▸ GIVEN TASK:
Scale the lines from the line with "Alle akzeptieren [button] (528, 711)" to the line with "Röschen Joachimsthal 23.10.1856 (377, 695)", both included, and reproduce only those lines with all their wording kept. Multiply every coordinate in the answers by 1.9 and round to whole numbers, halves up; leave all other numbers as they are.

▸ RECORDS PROVIDED:
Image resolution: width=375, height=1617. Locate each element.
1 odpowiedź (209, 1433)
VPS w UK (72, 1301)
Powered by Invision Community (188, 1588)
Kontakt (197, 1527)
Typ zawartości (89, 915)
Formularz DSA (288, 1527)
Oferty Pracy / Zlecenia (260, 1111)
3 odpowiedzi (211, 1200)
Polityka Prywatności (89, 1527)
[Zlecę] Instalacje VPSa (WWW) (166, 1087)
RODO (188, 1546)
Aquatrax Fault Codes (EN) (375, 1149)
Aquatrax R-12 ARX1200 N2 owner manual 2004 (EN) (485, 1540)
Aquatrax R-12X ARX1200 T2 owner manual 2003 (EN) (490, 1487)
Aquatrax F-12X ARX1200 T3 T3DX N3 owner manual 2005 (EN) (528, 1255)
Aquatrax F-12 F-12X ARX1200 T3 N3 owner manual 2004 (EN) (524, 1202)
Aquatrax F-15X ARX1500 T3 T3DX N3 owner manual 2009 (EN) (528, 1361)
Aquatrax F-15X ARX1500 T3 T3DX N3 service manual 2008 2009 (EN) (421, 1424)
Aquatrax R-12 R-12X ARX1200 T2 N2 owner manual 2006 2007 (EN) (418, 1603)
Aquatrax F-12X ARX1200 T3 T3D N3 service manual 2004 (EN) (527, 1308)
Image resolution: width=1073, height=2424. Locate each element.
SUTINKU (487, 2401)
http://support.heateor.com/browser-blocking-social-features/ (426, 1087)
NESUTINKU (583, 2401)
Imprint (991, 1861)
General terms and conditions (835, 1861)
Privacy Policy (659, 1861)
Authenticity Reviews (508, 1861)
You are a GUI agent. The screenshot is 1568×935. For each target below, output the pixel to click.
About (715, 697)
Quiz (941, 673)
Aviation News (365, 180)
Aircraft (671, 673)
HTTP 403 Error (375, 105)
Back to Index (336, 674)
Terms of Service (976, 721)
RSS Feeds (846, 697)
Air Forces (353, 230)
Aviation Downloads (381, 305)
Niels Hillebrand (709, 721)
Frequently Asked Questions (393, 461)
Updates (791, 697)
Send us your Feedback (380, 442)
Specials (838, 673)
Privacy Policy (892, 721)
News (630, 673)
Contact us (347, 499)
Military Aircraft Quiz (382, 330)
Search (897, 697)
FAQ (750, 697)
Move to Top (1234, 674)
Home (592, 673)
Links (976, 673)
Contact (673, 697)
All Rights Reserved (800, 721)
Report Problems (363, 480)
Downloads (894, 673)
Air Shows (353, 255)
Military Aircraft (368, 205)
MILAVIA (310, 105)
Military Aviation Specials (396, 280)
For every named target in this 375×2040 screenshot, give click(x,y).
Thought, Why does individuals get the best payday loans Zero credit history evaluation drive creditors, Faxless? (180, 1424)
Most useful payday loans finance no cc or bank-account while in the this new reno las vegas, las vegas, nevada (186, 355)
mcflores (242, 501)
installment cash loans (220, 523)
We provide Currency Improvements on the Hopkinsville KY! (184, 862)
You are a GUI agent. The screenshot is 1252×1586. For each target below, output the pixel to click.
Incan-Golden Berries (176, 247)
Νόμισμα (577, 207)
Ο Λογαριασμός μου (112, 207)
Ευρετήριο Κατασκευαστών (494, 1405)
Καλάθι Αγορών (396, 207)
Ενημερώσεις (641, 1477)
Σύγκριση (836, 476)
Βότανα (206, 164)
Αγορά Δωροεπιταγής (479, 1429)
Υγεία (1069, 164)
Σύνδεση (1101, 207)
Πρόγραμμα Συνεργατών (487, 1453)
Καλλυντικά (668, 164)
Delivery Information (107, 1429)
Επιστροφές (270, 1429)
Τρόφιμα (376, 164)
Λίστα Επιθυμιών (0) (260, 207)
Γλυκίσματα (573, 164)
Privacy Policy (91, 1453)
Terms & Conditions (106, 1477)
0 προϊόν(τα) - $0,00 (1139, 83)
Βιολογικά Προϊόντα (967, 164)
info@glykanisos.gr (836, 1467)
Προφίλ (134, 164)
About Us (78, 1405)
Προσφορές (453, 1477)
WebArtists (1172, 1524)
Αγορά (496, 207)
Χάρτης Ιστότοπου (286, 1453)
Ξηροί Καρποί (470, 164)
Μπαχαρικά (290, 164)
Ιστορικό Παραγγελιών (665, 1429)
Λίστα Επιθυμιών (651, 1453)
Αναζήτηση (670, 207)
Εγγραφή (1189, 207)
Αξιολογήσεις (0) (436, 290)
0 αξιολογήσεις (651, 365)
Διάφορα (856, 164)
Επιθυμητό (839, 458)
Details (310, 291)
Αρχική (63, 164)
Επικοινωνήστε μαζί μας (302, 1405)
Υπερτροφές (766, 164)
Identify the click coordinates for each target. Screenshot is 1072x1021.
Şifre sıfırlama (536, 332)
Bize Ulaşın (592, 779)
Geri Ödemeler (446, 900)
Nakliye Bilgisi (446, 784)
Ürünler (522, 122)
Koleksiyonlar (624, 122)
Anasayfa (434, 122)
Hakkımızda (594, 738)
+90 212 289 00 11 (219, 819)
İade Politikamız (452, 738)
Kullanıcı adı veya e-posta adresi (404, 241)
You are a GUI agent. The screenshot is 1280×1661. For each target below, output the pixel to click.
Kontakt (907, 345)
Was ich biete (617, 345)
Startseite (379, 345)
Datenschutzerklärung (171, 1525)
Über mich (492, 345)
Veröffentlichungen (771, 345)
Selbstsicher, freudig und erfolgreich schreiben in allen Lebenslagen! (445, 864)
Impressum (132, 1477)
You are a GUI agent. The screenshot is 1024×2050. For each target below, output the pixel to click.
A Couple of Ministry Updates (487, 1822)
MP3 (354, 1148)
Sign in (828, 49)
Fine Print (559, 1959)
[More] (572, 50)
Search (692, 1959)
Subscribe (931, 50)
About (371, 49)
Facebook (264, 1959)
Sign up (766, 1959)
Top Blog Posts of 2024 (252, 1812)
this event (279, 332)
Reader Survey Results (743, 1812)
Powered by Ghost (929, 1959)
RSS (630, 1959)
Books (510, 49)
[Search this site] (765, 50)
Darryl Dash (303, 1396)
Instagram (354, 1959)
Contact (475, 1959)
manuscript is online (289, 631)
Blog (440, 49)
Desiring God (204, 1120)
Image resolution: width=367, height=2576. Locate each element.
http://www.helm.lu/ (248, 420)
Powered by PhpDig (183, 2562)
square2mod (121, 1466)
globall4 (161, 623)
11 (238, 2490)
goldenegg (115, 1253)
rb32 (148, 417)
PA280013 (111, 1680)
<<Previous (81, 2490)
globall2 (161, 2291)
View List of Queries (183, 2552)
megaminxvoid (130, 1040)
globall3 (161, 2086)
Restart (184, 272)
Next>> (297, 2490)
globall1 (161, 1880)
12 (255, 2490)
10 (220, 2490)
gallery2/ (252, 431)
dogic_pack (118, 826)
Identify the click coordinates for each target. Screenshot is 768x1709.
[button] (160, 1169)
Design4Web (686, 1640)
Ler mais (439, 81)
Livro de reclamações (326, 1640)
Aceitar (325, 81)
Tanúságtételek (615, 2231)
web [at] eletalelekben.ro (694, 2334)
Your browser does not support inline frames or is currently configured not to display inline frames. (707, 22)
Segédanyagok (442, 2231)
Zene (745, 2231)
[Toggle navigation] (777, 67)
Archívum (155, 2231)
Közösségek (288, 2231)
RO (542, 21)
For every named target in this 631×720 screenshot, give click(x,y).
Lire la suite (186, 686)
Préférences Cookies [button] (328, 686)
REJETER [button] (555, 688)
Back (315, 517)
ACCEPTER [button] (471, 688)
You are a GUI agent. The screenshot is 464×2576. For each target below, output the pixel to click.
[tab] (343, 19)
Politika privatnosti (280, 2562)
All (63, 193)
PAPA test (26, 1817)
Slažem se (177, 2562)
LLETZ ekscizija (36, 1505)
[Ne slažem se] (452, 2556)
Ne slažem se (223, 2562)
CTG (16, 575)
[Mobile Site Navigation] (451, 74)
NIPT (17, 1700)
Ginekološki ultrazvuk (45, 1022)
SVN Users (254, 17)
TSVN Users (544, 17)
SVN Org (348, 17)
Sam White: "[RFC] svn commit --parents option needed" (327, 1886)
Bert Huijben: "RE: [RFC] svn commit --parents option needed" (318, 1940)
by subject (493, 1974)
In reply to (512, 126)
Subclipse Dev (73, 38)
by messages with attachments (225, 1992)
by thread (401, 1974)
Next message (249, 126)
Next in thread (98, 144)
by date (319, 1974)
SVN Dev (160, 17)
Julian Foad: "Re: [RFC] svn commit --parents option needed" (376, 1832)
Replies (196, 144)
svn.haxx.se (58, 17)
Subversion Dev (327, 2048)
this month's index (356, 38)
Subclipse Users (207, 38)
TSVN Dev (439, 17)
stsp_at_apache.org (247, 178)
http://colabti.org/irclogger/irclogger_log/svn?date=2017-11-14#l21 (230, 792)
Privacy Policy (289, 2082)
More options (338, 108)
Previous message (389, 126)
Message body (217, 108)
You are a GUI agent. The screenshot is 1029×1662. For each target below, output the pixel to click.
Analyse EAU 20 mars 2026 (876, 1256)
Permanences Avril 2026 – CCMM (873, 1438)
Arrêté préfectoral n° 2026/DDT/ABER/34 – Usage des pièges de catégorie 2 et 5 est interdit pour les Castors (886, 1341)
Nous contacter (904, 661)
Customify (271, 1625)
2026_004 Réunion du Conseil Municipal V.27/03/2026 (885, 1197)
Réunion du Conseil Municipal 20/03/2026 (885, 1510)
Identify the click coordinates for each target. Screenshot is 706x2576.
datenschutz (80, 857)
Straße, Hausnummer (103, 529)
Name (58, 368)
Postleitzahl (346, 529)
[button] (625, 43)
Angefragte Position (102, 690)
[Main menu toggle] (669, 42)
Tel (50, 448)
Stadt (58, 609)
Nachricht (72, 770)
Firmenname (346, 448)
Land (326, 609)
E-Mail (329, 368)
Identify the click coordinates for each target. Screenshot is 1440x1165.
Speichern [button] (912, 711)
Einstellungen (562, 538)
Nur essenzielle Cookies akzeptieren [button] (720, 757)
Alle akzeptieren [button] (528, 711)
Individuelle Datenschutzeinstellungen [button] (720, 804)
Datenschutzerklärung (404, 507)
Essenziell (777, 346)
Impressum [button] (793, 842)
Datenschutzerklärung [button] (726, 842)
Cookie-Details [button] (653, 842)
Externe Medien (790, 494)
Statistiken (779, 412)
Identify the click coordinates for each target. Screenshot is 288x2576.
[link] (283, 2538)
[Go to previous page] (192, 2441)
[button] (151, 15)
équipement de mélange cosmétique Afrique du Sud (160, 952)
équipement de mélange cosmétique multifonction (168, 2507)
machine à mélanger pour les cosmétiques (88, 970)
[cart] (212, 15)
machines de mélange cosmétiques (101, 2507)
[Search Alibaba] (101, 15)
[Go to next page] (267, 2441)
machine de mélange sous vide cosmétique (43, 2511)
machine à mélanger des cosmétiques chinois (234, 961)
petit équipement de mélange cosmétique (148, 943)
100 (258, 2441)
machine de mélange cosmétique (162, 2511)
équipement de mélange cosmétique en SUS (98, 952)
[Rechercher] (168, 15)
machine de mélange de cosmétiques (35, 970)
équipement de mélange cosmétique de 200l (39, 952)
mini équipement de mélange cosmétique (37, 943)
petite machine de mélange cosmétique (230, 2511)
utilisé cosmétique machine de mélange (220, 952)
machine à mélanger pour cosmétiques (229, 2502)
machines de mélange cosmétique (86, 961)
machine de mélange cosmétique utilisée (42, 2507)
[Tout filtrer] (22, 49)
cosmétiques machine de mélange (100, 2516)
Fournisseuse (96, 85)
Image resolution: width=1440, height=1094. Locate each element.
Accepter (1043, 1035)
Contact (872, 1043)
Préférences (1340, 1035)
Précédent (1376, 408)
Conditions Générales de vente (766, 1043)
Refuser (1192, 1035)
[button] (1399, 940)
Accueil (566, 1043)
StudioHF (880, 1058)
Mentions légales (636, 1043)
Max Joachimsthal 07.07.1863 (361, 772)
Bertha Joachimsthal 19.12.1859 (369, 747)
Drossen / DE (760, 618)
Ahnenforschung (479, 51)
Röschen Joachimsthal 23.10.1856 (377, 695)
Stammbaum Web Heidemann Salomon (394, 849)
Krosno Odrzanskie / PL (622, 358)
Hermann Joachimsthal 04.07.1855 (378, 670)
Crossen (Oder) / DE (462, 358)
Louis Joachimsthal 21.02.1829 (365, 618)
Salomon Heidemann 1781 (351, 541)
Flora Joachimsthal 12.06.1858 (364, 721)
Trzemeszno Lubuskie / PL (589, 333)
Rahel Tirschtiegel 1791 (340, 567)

▸ ANSWER IN FULL:
Alle akzeptieren [button] (1003, 1351)
Individuelle Datenschutzeinstellungen [button] (1368, 1528)
Datenschutzerklärung (768, 963)
Essenziell (1476, 657)
Impressum [button] (1507, 1600)
Datenschutzerklärung [button] (1379, 1600)
Cookie-Details [button] (1241, 1600)
Externe Medien (1501, 939)
Statistiken (1480, 783)
Identify the click coordinates for each target. Screenshot is 288x2576.
[link] (538, 4822)
[Go to previous page] (365, 4638)
[button] (287, 29)
équipement de mélange cosmétique Afrique du Sud (304, 1809)
équipement de mélange cosmétique multifonction (319, 4763)
machine à mélanger pour les cosmétiques (167, 1843)
[cart] (403, 29)
machines de mélange cosmétiques (192, 4763)
[Search Alibaba] (192, 29)
[Go to next page] (507, 4638)
machine de mélange sous vide cosmétique (82, 4771)
machine à mélanger des cosmétiques chinois (445, 1826)
petit équipement de mélange cosmétique (281, 1792)
100 (490, 4638)
machine de mélange cosmétique (308, 4771)
équipement de mélange cosmétique en SUS (186, 1809)
[Rechercher] (319, 29)
machine de mélange de cosmétiques (67, 1843)
équipement de mélange cosmétique de 200l (74, 1809)
mini équipement de mélange cosmétique (70, 1792)
petite machine de mélange cosmétique (437, 4771)
utilisé cosmétique machine de mélange (418, 1809)
machine à mélanger pour cosmétiques (435, 4754)
machines de mélange cosmétique (163, 1826)
machine de mélange cosmétique utilisée (80, 4763)
[Tout filtrer] (42, 93)
cosmétiques machine de mélange (190, 4780)
Fournisseuse (182, 162)
Image resolution: width=1440, height=1094. Locate each element.
Accepter (1982, 1967)
Contact (1657, 1982)
Préférences (2546, 1967)
Précédent (2614, 775)
Conditions Générales de vente (1455, 1982)
Refuser (2265, 1967)
[button] (2658, 1786)
Accueil (1075, 1982)
StudioHF (1672, 2010)
Mentions légales (1208, 1982)
Max Joachimsthal 07.07.1863 (686, 1467)
Bertha Joachimsthal 19.12.1859 (701, 1419)
Drossen / DE (1444, 1174)
Ahnenforschung (910, 97)
Röschen Joachimsthal 23.10.1856 (716, 1321)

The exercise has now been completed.